» Directives:
a) Quote everything in the Lucene facets post below from "Saturday, November 24, 2012" down to "Computers/Software/Information Retrieval/Fulltext/Apache Lucene.".
b) In the Lucene facets post below, list in order each level of the ODP path under which Lucene is classified.

Saturday, November 24, 2012

Lucene Facets, Part 1

Faceted search, also called Faceted Navigation, is a technique for accessing documents that were classified into a taxonomy of categories. An example of a taxonomy is the Open Directory Project (ODP), which is an open source project aimed at building a catalog for web pages. For example, Lucene is classified in the ODP under Computers/Software/Information Retrieval/Fulltext/Apache Lucene.

Faceted search gives the user a quick overview of the break down of the search results (e.g., how many documents are in category Year/2012 vs. Year/2011). It can also be used to simplify the user's interaction with the search application. For example, the screenshot below was taken from a book search application, which uses faceted search to let the user narrow his search by clicking facets of interest. As you can see, the query returned 46,392 books, out of which 5,772 were published in 2005. To narrow the search to books that were published only in that year, the user only needs to click the "2005" link, and does not need to know how the books were indexed (i.e. the index field which contains the publication date information), nor the application's search syntax.


In order to narrow the search to books that were published in May, 2005, the user needs to click the "2005" link, followed by the "May" link.

Lucene Facets

Faceted search was added to Lucene in LUCENE-3079. It contains a very rich and extensive userguide which describes its capabilities and provides code examples for using it. Below, I summarize at a high-level some of the capabilities that the package supports:

Taxonomy

The facets module manages a taxonomy. The taxonomy is discovered and built on-the-fly as categories are indexed for documents. It is used to write the needed data in the search index, in order to later execute faceted search efficiently.

Indexing and search helper classes

FacetFields can be used to easily index categories for documents. It receives a list of categories for a document and then adds them to the taxonomy as well as the needed fields to the document so that it can later support narrowing down a search by a facet value, as well as be used for facet aggregation.

» Data rows:
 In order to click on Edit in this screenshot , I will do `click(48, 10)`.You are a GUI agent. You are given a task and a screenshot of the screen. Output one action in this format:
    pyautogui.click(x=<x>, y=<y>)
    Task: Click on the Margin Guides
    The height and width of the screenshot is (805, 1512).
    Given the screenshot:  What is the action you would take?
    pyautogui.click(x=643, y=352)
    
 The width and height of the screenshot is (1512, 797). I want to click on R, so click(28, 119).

» Expected responses:
a)
Saturday, November 24, 2012

Lucene Facets, Part 1

Faceted search, also called Faceted Navigation, is a technique for accessing documents that were classified into a taxonomy of categories. An example of a taxonomy is the Open Directory Project (ODP), which is an open source project aimed at building a catalog for web pages. For example, Lucene is classified in the ODP under Computers/Software/Information Retrieval/Fulltext/Apache Lucene.

b)
1. Computers
2. Software
3. Information Retrieval
4. Fulltext
5. Apache Lucene